Goal.
Rewrite the records below, replacing every "Instruction" with "Command" and leaving everything else unchanged.

Input rows.
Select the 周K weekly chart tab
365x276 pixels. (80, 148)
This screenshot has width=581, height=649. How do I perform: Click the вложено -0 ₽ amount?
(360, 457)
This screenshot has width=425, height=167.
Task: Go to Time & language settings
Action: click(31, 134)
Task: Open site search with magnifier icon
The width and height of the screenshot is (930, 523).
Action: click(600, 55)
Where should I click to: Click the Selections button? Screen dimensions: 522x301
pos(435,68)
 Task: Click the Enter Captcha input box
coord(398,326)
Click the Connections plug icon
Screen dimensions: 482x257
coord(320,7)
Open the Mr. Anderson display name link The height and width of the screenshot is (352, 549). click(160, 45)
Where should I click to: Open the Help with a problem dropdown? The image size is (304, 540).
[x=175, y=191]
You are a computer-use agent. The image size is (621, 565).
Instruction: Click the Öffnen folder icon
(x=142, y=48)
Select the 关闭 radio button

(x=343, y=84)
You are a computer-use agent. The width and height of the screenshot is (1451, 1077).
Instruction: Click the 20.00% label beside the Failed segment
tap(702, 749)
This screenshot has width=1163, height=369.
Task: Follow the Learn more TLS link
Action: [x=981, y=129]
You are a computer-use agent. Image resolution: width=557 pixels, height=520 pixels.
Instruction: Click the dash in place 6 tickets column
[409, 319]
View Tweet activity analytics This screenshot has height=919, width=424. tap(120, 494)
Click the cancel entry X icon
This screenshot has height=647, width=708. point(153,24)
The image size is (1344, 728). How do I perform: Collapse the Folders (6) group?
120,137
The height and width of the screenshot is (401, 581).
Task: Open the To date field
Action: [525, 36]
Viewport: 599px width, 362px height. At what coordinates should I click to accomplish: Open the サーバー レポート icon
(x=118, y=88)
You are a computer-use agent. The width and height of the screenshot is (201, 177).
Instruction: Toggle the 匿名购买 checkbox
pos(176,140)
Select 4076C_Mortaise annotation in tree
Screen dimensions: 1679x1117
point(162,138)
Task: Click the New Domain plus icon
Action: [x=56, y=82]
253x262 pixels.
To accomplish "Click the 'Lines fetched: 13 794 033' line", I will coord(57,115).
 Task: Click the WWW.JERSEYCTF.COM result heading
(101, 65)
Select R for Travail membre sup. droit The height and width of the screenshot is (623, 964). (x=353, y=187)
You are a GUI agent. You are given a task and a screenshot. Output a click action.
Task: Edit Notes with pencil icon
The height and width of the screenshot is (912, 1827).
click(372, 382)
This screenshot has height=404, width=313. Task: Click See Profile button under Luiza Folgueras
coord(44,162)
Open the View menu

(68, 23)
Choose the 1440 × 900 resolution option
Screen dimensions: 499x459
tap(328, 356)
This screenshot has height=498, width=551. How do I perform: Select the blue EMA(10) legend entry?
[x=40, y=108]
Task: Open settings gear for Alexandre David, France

Expected output.
Select the 周K weekly chart tab
365x276 pixels. (80, 148)
This screenshot has width=581, height=649. How do I perform: Click the вложено -0 ₽ amount?
(360, 457)
This screenshot has width=425, height=167.
Task: Go to Time & language settings
Action: click(31, 134)
Task: Open site search with magnifier icon
The width and height of the screenshot is (930, 523).
Action: click(600, 55)
Where should I click to: Click the Selections button? Screen dimensions: 522x301
pos(435,68)
 Task: Click the Enter Captcha input box
coord(398,326)
Click the Connections plug icon
Screen dimensions: 482x257
coord(320,7)
Open the Mr. Anderson display name link The height and width of the screenshot is (352, 549). click(160, 45)
Where should I click to: Open the Help with a problem dropdown? The image size is (304, 540).
[x=175, y=191]
You are a computer-use agent. The image size is (621, 565).
Command: Click the Öffnen folder icon
(x=142, y=48)
Select the 关闭 radio button

(x=343, y=84)
You are a computer-use agent. The width and height of the screenshot is (1451, 1077).
Command: Click the 20.00% label beside the Failed segment
tap(702, 749)
This screenshot has width=1163, height=369.
Task: Follow the Learn more TLS link
Action: [x=981, y=129]
You are a computer-use agent. Image resolution: width=557 pixels, height=520 pixels.
Command: Click the dash in place 6 tickets column
[409, 319]
View Tweet activity analytics This screenshot has height=919, width=424. tap(120, 494)
Click the cancel entry X icon
This screenshot has height=647, width=708. point(153,24)
The image size is (1344, 728). How do I perform: Collapse the Folders (6) group?
120,137
The height and width of the screenshot is (401, 581).
Task: Open the To date field
Action: [525, 36]
Viewport: 599px width, 362px height. At what coordinates should I click to accomplish: Open the サーバー レポート icon
(x=118, y=88)
You are a computer-use agent. The width and height of the screenshot is (201, 177).
Command: Toggle the 匿名购买 checkbox
pos(176,140)
Select 4076C_Mortaise annotation in tree
Screen dimensions: 1679x1117
point(162,138)
Task: Click the New Domain plus icon
Action: [x=56, y=82]
253x262 pixels.
To accomplish "Click the 'Lines fetched: 13 794 033' line", I will coord(57,115).
 Task: Click the WWW.JERSEYCTF.COM result heading
(101, 65)
Select R for Travail membre sup. droit The height and width of the screenshot is (623, 964). (x=353, y=187)
You are a GUI agent. You are given a task and a screenshot. Output a click action.
Task: Edit Notes with pencil icon
The height and width of the screenshot is (912, 1827).
click(372, 382)
This screenshot has height=404, width=313. Task: Click See Profile button under Luiza Folgueras
coord(44,162)
Open the View menu

(68, 23)
Choose the 1440 × 900 resolution option
Screen dimensions: 499x459
tap(328, 356)
This screenshot has height=498, width=551. How do I perform: Select the blue EMA(10) legend entry?
[x=40, y=108]
Task: Open settings gear for Alexandre David, France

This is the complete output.